I can’t even believe I have to even say this, but it appears I must: Prospective dates don’t want to know what you look like on a Sunday when you haven’t run a comb through your hair, or shaved, or put on a stitch of makeup. As a rule, women tend to fudge their weight while men fudge their height. Not one day when you decided to make yourself look weirder than usual. It’s not the worst idea in the world to get some nice shots done of you.Someone you date may eventually see you that way, but I wouldn’t say it’s what you lead with. Sure, you looked great in 1992, but since I don’t have a time machine, I can’t meet that person.
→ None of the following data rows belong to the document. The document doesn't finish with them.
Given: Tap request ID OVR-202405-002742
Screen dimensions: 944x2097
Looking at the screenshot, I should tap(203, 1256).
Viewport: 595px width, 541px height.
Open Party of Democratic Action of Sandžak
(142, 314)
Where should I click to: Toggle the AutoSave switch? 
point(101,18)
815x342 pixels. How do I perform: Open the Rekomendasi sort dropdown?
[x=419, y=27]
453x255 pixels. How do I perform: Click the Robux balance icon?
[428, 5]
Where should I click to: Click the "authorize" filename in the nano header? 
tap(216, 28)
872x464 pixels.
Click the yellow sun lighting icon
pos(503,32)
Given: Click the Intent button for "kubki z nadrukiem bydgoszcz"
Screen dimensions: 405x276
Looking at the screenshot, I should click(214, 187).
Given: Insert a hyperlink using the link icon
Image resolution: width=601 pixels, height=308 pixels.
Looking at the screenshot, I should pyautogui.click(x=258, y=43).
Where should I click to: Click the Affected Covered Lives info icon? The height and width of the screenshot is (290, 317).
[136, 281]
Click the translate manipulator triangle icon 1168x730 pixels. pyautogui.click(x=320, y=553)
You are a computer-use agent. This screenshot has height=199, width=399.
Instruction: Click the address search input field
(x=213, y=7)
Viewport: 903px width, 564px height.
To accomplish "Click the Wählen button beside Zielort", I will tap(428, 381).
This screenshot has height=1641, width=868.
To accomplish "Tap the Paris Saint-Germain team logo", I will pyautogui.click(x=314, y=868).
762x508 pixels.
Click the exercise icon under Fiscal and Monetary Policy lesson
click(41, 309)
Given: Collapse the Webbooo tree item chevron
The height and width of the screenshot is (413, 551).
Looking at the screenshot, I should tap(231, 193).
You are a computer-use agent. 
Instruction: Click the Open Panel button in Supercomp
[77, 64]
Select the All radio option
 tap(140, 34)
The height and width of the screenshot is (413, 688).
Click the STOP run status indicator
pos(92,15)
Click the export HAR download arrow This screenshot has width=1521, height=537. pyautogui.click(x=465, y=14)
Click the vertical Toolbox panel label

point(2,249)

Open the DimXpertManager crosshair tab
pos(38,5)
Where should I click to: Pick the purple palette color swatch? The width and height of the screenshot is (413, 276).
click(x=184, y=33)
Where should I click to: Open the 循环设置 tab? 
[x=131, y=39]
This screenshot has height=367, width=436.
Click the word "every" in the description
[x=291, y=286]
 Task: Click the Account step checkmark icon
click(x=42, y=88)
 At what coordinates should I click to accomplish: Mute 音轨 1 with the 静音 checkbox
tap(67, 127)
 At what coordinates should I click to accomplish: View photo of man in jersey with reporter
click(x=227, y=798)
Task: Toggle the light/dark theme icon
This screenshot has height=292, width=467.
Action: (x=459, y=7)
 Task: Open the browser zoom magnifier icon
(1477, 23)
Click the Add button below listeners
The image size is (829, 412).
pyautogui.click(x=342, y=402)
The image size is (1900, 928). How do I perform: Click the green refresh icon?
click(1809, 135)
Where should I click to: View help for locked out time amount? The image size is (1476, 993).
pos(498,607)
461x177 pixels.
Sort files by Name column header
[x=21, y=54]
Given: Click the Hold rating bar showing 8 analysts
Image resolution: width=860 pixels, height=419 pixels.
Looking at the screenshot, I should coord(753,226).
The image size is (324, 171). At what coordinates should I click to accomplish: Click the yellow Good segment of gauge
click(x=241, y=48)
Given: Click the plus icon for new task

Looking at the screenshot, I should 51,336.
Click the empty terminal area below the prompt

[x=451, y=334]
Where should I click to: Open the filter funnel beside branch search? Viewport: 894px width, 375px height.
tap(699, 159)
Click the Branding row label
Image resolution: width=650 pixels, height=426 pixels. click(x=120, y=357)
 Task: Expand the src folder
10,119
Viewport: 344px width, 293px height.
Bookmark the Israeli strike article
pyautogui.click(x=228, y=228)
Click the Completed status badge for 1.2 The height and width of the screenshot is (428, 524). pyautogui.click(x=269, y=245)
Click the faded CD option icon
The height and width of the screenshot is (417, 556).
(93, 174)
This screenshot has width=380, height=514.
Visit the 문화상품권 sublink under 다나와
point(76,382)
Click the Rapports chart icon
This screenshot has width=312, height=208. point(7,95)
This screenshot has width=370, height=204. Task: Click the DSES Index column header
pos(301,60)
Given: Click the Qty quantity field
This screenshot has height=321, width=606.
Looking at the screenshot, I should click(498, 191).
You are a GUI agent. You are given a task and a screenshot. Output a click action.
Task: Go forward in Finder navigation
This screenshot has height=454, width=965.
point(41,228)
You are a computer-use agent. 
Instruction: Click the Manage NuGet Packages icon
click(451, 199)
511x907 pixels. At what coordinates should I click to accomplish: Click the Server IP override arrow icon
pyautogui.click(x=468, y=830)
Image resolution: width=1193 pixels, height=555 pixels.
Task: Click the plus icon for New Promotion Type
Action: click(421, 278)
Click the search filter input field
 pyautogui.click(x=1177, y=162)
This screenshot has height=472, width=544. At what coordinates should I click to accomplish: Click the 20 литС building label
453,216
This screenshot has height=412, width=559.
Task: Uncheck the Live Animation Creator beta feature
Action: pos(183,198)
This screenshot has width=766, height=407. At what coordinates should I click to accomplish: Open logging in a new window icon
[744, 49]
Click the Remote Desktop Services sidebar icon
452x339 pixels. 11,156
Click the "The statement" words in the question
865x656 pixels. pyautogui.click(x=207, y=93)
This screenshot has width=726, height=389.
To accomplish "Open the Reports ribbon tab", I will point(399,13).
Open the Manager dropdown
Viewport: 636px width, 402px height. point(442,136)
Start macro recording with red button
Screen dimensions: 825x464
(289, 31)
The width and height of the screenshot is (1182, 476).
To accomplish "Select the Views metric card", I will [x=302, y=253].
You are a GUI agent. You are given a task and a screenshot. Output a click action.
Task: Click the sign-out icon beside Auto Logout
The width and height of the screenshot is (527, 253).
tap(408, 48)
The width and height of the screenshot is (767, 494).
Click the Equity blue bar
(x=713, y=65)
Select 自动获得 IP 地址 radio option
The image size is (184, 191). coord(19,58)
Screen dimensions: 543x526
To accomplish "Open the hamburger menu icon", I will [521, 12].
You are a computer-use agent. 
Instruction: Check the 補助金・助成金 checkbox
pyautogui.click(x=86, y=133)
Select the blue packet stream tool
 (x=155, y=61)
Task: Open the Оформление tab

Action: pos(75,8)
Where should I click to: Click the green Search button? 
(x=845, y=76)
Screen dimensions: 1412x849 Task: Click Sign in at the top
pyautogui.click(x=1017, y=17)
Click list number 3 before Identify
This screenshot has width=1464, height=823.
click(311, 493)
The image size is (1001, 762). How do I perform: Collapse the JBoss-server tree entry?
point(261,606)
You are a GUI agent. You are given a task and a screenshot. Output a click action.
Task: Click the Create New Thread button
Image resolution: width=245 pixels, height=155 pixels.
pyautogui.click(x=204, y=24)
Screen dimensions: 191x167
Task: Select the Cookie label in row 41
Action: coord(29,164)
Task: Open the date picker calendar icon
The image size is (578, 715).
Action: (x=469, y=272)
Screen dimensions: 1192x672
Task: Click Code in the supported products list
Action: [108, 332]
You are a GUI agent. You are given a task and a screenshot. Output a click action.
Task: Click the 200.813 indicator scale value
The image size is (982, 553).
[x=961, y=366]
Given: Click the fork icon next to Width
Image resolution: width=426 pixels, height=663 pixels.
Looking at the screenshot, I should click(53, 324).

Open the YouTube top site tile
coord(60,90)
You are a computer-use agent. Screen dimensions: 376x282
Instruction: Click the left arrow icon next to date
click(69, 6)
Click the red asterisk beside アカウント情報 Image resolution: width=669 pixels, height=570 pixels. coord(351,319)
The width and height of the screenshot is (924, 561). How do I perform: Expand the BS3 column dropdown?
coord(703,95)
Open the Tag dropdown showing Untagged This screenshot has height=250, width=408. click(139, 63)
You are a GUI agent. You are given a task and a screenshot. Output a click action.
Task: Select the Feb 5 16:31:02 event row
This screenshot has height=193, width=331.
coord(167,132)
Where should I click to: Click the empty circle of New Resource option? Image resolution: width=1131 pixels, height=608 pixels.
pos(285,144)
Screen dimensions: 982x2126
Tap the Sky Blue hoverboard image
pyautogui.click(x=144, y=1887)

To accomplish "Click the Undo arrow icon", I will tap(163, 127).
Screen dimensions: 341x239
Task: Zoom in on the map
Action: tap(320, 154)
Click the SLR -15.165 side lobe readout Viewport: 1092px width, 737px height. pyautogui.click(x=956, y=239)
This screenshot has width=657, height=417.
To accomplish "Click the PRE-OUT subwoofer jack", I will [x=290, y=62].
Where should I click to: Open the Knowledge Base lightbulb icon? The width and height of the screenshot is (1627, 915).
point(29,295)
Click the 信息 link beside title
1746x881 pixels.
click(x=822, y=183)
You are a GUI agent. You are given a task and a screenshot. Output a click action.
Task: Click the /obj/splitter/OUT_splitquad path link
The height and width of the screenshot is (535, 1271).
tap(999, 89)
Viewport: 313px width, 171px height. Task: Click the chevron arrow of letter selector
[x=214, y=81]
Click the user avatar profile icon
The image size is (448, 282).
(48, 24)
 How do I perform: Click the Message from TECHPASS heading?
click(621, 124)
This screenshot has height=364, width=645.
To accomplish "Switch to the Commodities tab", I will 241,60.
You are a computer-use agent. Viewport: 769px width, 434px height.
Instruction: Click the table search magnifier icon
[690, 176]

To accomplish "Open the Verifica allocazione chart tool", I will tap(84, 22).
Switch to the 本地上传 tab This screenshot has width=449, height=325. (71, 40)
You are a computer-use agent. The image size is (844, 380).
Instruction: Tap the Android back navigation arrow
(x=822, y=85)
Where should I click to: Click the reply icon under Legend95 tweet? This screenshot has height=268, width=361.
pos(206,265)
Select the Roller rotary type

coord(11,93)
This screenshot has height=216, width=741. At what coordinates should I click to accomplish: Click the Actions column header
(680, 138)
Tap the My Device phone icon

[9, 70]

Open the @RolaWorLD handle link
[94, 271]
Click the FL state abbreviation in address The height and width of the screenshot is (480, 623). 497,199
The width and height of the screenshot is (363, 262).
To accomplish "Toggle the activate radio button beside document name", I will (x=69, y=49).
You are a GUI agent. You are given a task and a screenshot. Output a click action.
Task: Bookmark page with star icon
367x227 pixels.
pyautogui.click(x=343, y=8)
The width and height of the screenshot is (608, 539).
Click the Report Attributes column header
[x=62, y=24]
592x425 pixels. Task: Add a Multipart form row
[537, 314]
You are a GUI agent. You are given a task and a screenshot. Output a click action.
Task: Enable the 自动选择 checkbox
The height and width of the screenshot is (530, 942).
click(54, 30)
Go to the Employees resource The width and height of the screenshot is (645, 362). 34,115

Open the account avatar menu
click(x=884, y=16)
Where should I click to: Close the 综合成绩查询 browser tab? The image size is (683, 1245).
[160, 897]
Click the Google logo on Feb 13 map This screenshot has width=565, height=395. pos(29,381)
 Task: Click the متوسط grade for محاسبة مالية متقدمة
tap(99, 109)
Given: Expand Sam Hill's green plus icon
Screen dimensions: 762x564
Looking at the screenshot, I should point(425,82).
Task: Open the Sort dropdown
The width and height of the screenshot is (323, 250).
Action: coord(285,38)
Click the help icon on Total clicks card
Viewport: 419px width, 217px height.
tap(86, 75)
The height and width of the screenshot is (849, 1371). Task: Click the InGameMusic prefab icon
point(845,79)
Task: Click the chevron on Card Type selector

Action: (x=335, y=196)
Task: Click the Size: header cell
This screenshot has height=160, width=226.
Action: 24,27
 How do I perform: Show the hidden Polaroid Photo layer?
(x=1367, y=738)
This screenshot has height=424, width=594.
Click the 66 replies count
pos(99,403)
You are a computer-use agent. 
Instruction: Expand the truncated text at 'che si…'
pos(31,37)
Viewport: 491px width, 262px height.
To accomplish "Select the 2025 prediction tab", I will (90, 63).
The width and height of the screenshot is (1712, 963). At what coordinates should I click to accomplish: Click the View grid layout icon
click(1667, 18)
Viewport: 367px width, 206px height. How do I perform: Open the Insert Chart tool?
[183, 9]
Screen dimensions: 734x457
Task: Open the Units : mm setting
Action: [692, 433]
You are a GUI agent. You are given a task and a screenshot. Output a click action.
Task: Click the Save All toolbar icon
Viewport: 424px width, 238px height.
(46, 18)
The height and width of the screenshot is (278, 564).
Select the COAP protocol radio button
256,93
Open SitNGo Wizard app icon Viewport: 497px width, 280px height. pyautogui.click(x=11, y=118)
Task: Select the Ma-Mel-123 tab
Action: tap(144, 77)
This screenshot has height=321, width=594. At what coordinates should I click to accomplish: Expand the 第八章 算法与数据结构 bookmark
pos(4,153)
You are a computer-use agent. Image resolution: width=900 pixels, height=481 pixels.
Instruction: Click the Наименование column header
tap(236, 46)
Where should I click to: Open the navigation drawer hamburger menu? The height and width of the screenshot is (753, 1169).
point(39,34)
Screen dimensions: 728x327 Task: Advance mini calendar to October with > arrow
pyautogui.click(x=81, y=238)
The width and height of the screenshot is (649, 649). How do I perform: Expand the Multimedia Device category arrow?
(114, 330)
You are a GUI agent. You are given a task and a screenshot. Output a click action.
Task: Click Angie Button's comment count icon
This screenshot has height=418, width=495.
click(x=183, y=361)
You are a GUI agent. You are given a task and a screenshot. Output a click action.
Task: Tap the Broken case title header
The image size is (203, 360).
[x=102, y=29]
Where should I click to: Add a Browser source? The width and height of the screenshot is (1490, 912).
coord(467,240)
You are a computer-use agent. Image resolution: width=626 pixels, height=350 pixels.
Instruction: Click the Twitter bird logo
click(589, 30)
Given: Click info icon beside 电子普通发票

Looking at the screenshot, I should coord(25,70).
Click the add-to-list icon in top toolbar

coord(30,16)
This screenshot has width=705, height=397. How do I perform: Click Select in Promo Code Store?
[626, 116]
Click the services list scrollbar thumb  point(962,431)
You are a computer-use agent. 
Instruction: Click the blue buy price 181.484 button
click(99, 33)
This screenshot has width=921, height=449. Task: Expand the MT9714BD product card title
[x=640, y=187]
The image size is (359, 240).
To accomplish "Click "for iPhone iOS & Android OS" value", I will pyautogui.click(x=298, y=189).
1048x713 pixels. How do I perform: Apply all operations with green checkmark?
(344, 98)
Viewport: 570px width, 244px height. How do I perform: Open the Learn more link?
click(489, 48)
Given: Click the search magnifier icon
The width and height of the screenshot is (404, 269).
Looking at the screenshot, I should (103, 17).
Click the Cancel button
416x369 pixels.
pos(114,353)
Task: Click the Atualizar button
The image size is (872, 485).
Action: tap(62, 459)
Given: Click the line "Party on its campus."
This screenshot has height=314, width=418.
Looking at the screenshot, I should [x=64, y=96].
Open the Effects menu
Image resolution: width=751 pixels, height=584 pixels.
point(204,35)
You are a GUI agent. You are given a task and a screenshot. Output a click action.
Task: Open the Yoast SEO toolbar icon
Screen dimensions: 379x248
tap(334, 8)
And both lie about their age (something I do NOT recommend). So don’t go on a whole rant in your profile defending your age, etc. Dudes are especially prey to this kind of digital dismemberment. Either way, the person viewing it is wondering what you “really” look like. I have a friend who decided to do this, and has some really great pictures, that yes, she uses on her dating profile, but she also has.
Reason being, the “here I am holding up my i Phone in the mirror”—especially when we can see the phone—is, well, extraordinarily lame, no matter how you slice it. Do what you can with lighting etc to create a more flattering shot (tip: shooting up at yourself with your camera isn’t going to be your best angle). The picture should be you now, not you ten years or ten pounds ago. When else would you ever have cause to only ask a disembodied face out on a date? So having some shots of you where we can at least see what the head is attached to is a good idea. I’m not going to be holding a conversation with your abs. I’d love to see some full-body shots, sure, but preferably clothed and in a normal context (you on a beach or whatever), not you doing your best impression of a centerfold. I thought, what on earth gave this woman the idea that this would help her situation? There are plenty of places online to view naked people. Dudes, no one wants to see random naked body parts. Like any dog owner knows, it’s a nice way to break the ice. Or worse: a picture of you with your arms wrapped around some blonde whose FACE YOU HAVE DIGITALLY SMUDGED OUT. And rather than less authentic, I find professional shots MORE authentic—because a professional can capture you at your best, at your most natural.
Every photo that is uploaded onto the website is pushed through a filter that detects face and nudity.
It then scores the picture and will reject if it detects a certain level of nudity.
Ok Cupid did not respond to requests for additional information on how it works with its moderators. There are strict guidelines for profile pictures -- no nudity, it must be of you (no "pets, cars, artwork, etc."), no extreme closeups -- and a predictable set of rules governing good behavior -- no spamming, no hate speech, no harassment, no "commercial solicitations," no “crude, overt sexual remarks" and no threatening messages.
Cantwell walked us through life as an Ok Cupid moderator and what happens on the side of the Internet most never see. Users can flag a profile and then the profile gets put into what’s basically a queue for the moderators to go through. People report things like, “There’s a picture of their car” and I’m like, “I don’t care if they post a picture of their car, I don’t care what the rules are.” Out of a few dozen, I’d say I’ve only flagged two or three for deletion.